• DATA FOR REVIEW:
+ + +

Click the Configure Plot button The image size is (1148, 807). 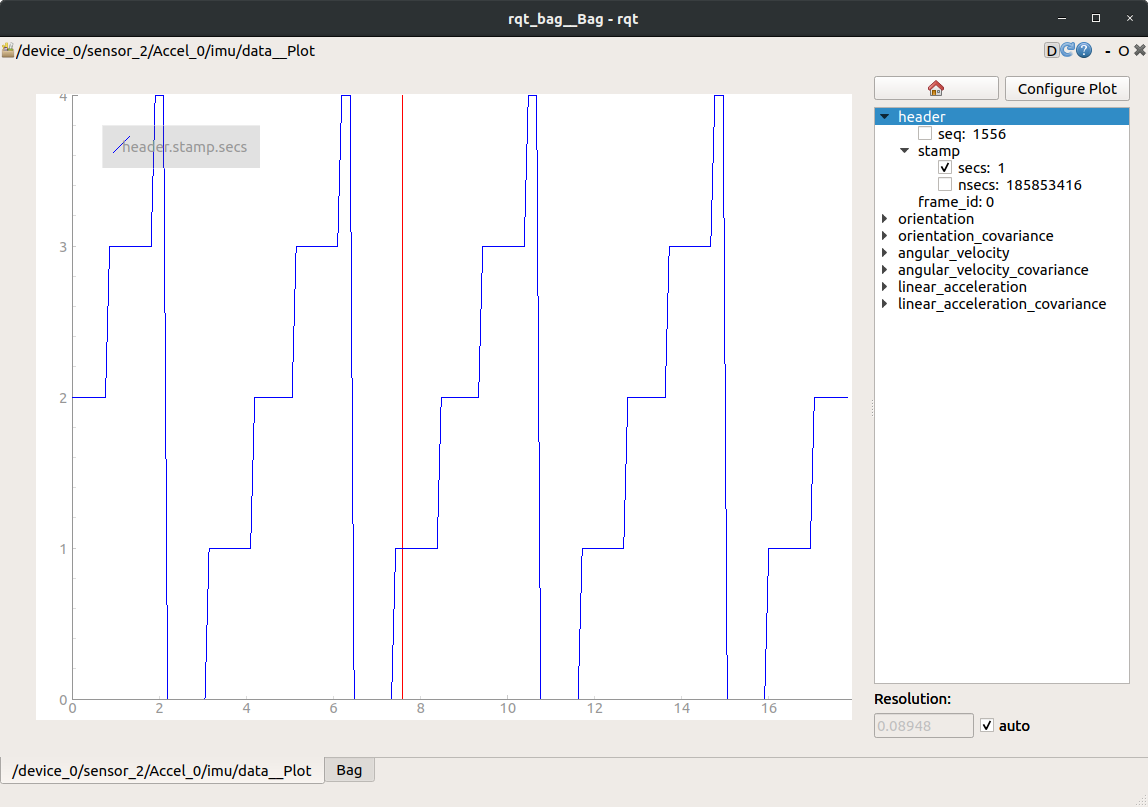click(x=1067, y=88)
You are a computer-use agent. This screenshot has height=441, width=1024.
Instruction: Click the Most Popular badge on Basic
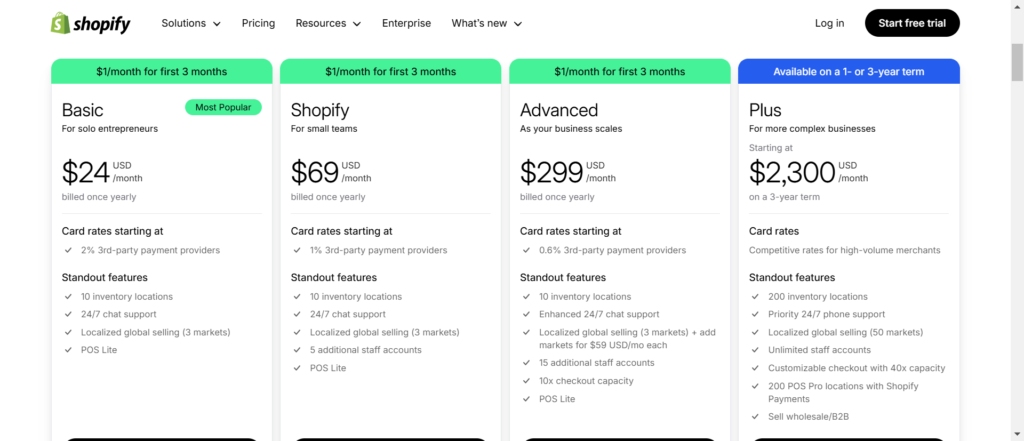(x=223, y=107)
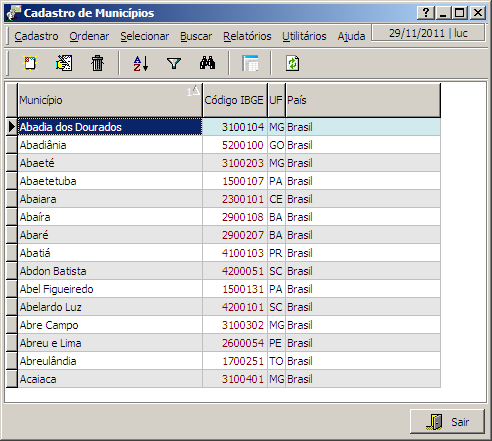This screenshot has width=492, height=441.
Task: Click the new record toolbar icon
Action: [x=30, y=63]
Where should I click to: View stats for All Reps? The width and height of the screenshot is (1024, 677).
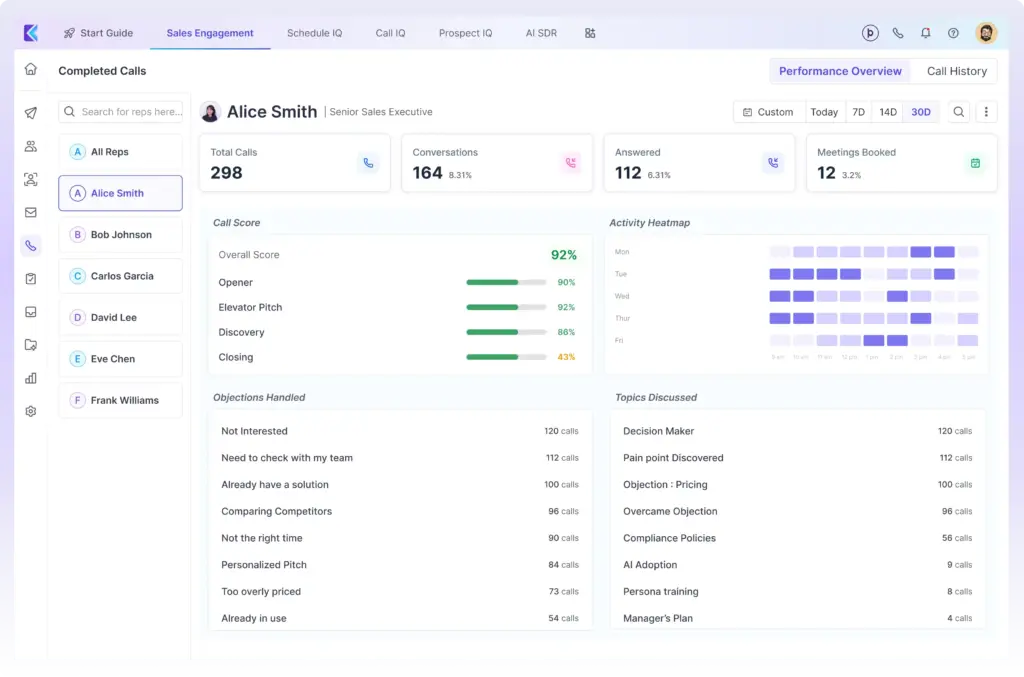point(120,150)
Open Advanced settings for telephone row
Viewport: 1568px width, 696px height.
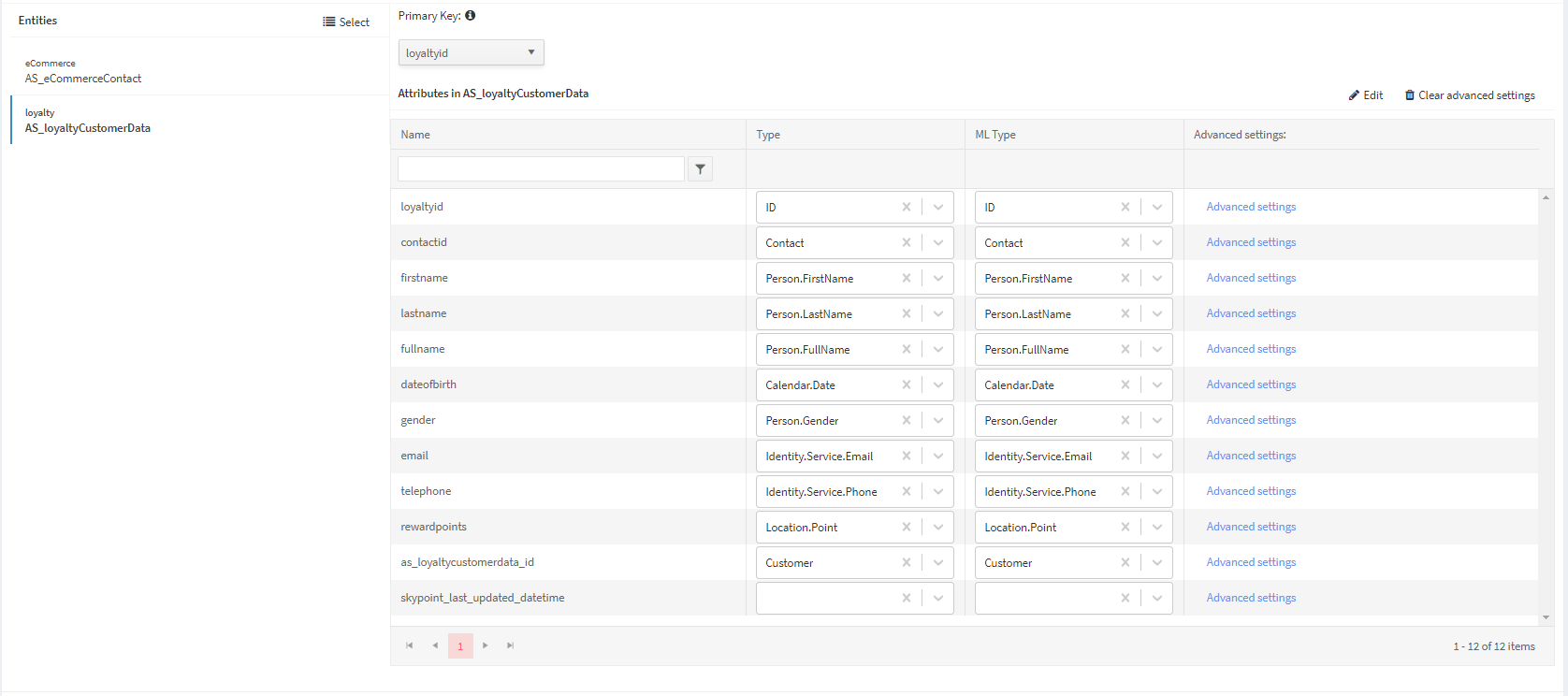pos(1251,491)
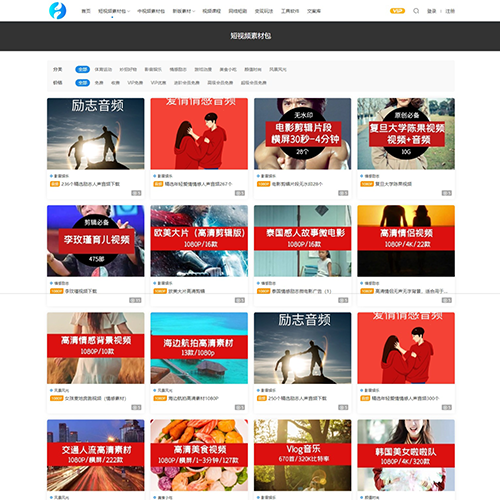Select 全部 pill in 价格 filter row
500x500 pixels.
(82, 83)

+ + +

• WHAT TO DO:
Go back to the line that contains "Instruction: Click the" and copy it, along with each line after it through the end of the listing above, exactly and without pictures.

• EXERCISE ANSWER:
Instruction: Click the Most Popular badge on Basic
(x=223, y=107)
This screenshot has width=492, height=441.
Task: Click the new record toolbar icon
Action: [x=30, y=63]
Where should I click to: View stats for All Reps? The width and height of the screenshot is (1024, 677).
point(120,150)
Open Advanced settings for telephone row
Viewport: 1568px width, 696px height.
pos(1251,491)
Select 全部 pill in 价格 filter row
500x500 pixels.
(82, 83)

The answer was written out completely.